If such defects are repaired, do not promote in the same pass.

---

## 17. Artifact requirements

For every completed checkpoint, repair pass, final pass, or no-repair promotion pass, produce:

1. Updated full `TARGET_LANGUAGE` HTML file.
2. QA / changelog TXT file, including the Prompt Application Ledger, hard-gate audit report, target-language risk profile, search baskets used, representative high-risk sentence sampling notes, material edits made, and status label.
3. ZIP bundle containing the HTML and QA TXT.
4. Short chat summary with:
   * Prompt Application Ledger
   * status label
   * links to the files
   * human-review notes

Do not produce fragment-only files unless I explicitly request a fragment.

If the article is incomplete, the HTML file must still be a valid cumulative Blogger-ready HTML file containing all translated content so far and excluding later untranslated source-body content.

---

## 18. Human-review placeholders and known exceptions

If `SOURCE_ARTICLE_URL` is not provided, use:

`URL_NEEDED_HUMAN_REVIEW`

Do not invent the source URL.

Flag this in every QA report until resolved.

Any unresolved terminology, source ambiguity, missing source URL, inaccessible prompt-pack detail, or unperformed check must be listed under:

“Known Human-Review Items”

Do not hide known exceptions behind a “final” status.

---

## 19. Final instruction

Begin by reading the uploaded prompt pack, identifying which prompt rules govern the workflow, and explicitly stating how Prompt A, Prompt 1, Prompt 6, Prompt 9, Prompt 8 if relevant, Blogger Formatting / Strict HTML QA if routed, and the Section 16 Hard Final-Gate Module will be applied.

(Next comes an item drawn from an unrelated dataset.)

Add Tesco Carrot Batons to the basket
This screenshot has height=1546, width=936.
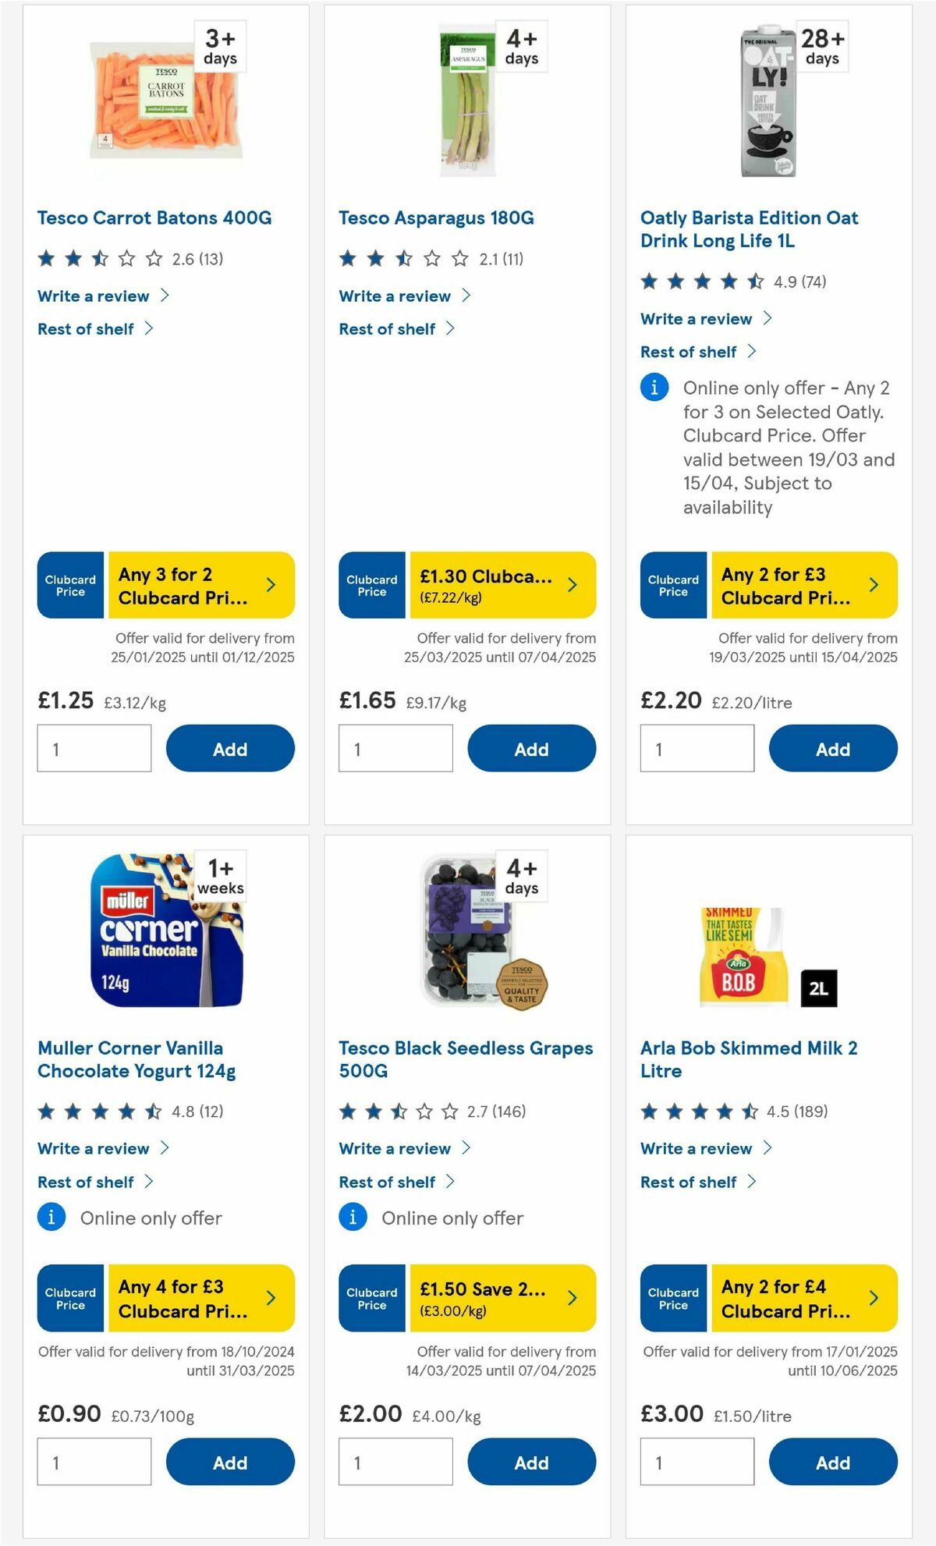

Then proceed with the translation into `TARGET_LANGUAGE`.

Remember:

* The uploaded English HTML is the source.
* The prompt pack controls workflow.
* The initial translation is not publishable-final in the same pass.
* A material repair pass is not a no-repair promotion pass.
* No publishable status is allowed unless the exact latest artifact is reopened, hard-gate audited, adversarially reviewed under Prompt 6/9, target-language fluency-checked, evidence-logged, and no material edits are made.

---

## 20. Practical anti-false-final operating checklist

Use this checklist before every final or promotion response:

1. Did I reopen the exact latest target artifact rather than relying on memory?
2. Did I compare it against the uploaded English source, not a live page or prior translation?
3. Did I run Prompt 6 for fidelity, terminology, omissions, additions, doctrinal nuance, source-language residue, mixed-language residue, exact-title handling, and HTML preservation?
4. Did I run Prompt 9 for whole-document target-language fluency, grammar, punctuation, line-merge damage, readability, and consistency?
5. Did I run structure/count checks without mistaking them for translation-quality proof?
6. Did I create or update the protected-English whitelist?
7. Did I search for ordinary English/source-language residue outside the whitelist?
8. Did I search for target-language-specific hybrid residue and mixed-script damage?
9. Did I search href/src/action/CSS URL/script/config/code-like values for mutation, translated slugs, spaces, or non-source characters?
10. Did I review high-risk Dharma terminology and distinguish protected labels from ordinary prose?
11. Did I perform high-risk sentence sampling from beginning, middle, ending, blockquotes, and commentary/bold/italic sections?
12. Did I scan the cumulative risk basket from all previous defects found in this session?
13. Did I avoid claiming “publishable” in the same pass as a material edit?
14. If no material edit was made, did I document the evidence that justifies no-repair promotion?
15. If a later review found defects after prior promotion, did I clearly retract the earlier premature promotion and add the issue family to the risk basket?

If any answer is “no,” do not promote. Complete the missing check or state it as not fully verified and require human review.